▶ [THE EXERCISE]: How many lines in the data below contain the string "width"? Reply with the number alone.

▶ [DATASET RECORDS]:
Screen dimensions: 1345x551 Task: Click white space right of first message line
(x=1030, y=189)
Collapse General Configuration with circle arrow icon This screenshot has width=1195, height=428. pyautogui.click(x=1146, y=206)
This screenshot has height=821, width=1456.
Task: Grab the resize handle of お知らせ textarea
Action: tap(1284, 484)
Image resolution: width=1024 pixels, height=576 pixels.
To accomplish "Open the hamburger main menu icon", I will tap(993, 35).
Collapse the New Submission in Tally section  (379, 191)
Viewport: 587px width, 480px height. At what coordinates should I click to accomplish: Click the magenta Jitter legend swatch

▶ [EXERCISE SOLUTION]: 4